• **EXTRACTED DATA**
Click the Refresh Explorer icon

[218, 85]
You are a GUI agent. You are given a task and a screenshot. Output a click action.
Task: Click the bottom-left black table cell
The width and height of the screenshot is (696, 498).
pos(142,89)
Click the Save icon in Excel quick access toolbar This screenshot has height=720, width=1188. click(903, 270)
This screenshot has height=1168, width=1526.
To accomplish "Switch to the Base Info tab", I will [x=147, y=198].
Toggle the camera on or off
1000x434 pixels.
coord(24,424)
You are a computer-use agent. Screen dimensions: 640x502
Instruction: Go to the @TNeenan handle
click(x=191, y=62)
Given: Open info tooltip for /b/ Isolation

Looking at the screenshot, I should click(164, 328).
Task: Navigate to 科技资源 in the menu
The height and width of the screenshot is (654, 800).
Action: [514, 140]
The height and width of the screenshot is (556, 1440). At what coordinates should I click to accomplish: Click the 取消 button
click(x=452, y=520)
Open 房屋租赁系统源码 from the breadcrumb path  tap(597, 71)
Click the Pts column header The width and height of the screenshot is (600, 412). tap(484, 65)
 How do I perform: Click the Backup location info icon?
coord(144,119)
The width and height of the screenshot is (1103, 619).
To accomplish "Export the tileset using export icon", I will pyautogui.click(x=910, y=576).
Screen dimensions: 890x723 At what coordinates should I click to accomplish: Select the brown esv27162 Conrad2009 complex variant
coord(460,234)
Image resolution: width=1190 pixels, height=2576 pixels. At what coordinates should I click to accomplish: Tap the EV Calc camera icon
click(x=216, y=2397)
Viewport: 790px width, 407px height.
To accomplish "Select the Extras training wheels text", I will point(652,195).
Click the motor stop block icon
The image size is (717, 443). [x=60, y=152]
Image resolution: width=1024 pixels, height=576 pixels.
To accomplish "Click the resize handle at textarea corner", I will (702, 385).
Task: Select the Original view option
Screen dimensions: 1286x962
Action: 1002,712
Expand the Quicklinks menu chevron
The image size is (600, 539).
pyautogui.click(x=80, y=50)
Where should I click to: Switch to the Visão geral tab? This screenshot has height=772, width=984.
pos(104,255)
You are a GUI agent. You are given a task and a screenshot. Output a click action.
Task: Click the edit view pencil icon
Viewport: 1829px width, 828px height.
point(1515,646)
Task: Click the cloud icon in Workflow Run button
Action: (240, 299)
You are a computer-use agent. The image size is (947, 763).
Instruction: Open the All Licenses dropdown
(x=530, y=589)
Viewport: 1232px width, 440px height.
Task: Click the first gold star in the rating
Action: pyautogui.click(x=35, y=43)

• **WORK REQUIRED**
Output every line from the records, exactly as written.

• **REPLY TO THE EXERCISE**
Click the Refresh Explorer icon

[218, 85]
You are a GUI agent. You are given a task and a screenshot. Output a click action.
Task: Click the bottom-left black table cell
The width and height of the screenshot is (696, 498).
pos(142,89)
Click the Save icon in Excel quick access toolbar This screenshot has height=720, width=1188. click(903, 270)
This screenshot has height=1168, width=1526.
To accomplish "Switch to the Base Info tab", I will [x=147, y=198].
Toggle the camera on or off
1000x434 pixels.
coord(24,424)
You are a computer-use agent. Screen dimensions: 640x502
Instruction: Go to the @TNeenan handle
click(x=191, y=62)
Given: Open info tooltip for /b/ Isolation

Looking at the screenshot, I should click(164, 328).
Task: Navigate to 科技资源 in the menu
The height and width of the screenshot is (654, 800).
Action: [514, 140]
The height and width of the screenshot is (556, 1440). At what coordinates should I click to accomplish: Click the 取消 button
click(x=452, y=520)
Open 房屋租赁系统源码 from the breadcrumb path  tap(597, 71)
Click the Pts column header The width and height of the screenshot is (600, 412). tap(484, 65)
 How do I perform: Click the Backup location info icon?
coord(144,119)
The width and height of the screenshot is (1103, 619).
To accomplish "Export the tileset using export icon", I will pyautogui.click(x=910, y=576).
Screen dimensions: 890x723 At what coordinates should I click to accomplish: Select the brown esv27162 Conrad2009 complex variant
coord(460,234)
Image resolution: width=1190 pixels, height=2576 pixels. At what coordinates should I click to accomplish: Tap the EV Calc camera icon
click(x=216, y=2397)
Viewport: 790px width, 407px height.
To accomplish "Select the Extras training wheels text", I will point(652,195).
Click the motor stop block icon
The image size is (717, 443). [x=60, y=152]
Image resolution: width=1024 pixels, height=576 pixels.
To accomplish "Click the resize handle at textarea corner", I will (702, 385).
Task: Select the Original view option
Screen dimensions: 1286x962
Action: 1002,712
Expand the Quicklinks menu chevron
The image size is (600, 539).
pyautogui.click(x=80, y=50)
Where should I click to: Switch to the Visão geral tab? This screenshot has height=772, width=984.
pos(104,255)
You are a GUI agent. You are given a task and a screenshot. Output a click action.
Task: Click the edit view pencil icon
Viewport: 1829px width, 828px height.
point(1515,646)
Task: Click the cloud icon in Workflow Run button
Action: (240, 299)
You are a computer-use agent. The image size is (947, 763).
Instruction: Open the All Licenses dropdown
(x=530, y=589)
Viewport: 1232px width, 440px height.
Task: Click the first gold star in the rating
Action: pyautogui.click(x=35, y=43)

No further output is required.